Introduction[edit | edit source]


Phantom limb pain(PLP) is defined as "pain that is localised in the region of the removed body part" [2]. It is a poorly understood clinical phenomenon that remains the subject of intense research due to the acute and chronic nature of the condition. The incidence is reported to be as high as 60-80% in patients post-amputation [3] and risk factors include chronic pre-amputation pain, post-operative surgical pain and psychological distress.

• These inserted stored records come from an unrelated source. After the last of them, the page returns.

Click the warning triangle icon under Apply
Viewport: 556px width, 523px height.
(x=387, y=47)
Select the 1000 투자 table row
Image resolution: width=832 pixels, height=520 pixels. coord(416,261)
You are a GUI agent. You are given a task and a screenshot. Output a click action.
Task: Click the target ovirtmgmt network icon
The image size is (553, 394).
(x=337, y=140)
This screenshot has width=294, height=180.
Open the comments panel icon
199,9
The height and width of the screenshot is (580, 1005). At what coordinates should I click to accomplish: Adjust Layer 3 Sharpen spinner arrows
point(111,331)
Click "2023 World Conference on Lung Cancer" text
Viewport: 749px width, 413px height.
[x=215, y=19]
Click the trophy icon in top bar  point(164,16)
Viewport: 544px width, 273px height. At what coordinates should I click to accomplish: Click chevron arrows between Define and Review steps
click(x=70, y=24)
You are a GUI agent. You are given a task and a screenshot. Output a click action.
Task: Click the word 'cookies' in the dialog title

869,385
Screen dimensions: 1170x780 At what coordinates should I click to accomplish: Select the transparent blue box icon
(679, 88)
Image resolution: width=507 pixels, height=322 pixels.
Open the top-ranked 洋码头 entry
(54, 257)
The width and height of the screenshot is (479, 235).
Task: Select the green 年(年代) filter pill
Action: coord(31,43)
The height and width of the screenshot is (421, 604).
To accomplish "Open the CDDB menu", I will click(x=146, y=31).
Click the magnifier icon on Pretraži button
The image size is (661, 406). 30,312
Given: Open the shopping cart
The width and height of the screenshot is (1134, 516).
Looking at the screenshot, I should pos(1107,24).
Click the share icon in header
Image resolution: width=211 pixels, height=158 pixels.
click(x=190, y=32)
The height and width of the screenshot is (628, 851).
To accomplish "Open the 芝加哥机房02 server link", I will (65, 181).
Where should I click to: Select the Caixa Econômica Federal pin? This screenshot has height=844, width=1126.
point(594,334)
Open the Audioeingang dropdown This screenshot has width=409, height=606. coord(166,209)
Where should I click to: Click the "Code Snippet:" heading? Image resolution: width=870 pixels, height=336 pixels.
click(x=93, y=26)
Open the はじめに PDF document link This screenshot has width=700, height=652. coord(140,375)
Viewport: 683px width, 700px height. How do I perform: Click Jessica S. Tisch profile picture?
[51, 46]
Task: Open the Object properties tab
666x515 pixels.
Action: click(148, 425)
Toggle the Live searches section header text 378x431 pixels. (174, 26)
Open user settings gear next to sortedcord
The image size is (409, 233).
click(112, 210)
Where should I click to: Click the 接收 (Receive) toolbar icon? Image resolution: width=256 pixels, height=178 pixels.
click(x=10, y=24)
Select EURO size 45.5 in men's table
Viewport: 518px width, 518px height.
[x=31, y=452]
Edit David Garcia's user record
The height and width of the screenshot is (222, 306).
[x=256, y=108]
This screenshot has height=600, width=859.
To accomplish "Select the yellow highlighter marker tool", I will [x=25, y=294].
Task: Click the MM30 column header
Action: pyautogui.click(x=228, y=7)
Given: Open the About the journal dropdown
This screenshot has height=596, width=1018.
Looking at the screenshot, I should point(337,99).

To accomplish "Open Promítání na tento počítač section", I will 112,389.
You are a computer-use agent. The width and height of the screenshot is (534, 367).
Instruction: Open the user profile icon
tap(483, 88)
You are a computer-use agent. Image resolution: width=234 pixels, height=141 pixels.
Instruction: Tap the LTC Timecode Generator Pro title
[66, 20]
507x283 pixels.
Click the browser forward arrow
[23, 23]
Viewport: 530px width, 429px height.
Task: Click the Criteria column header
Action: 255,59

  • Phantom pains often described as crushing, toes twisting, hot iron, burning, tingling, cramping, shocking, shooting, “pins & needles”
  • Tends to localise to more distal phantom structures (e.g. fingers and toes)
  • Prevalence in early stages 60-80%
  • Independent of age in adults, gender, level or side of amputation

Phantom sensation

Individuals with amputation may also experience phantom sensation, which is different from PLP.  Phantom sensation is almost universal and doesn't correlate with pain reports.  There are three types of phantom sensations:

  • Kinetic (movement)
  • Kinesthetic (size, shape, position)
  • Exteroceptive (touch, pressure, temperature, itch, vibration)

Onset[edit | edit source]

Onset is mostly immediate after amputation, some at a few weeks, rarely months later.  One-third of patients experience maximal symptoms immediately post-op and generally resolved by 100 days, a half experience pain that slowly peaks and is improved within 100 days, a quarter of patients experience a slower rise towards maximal pain[4].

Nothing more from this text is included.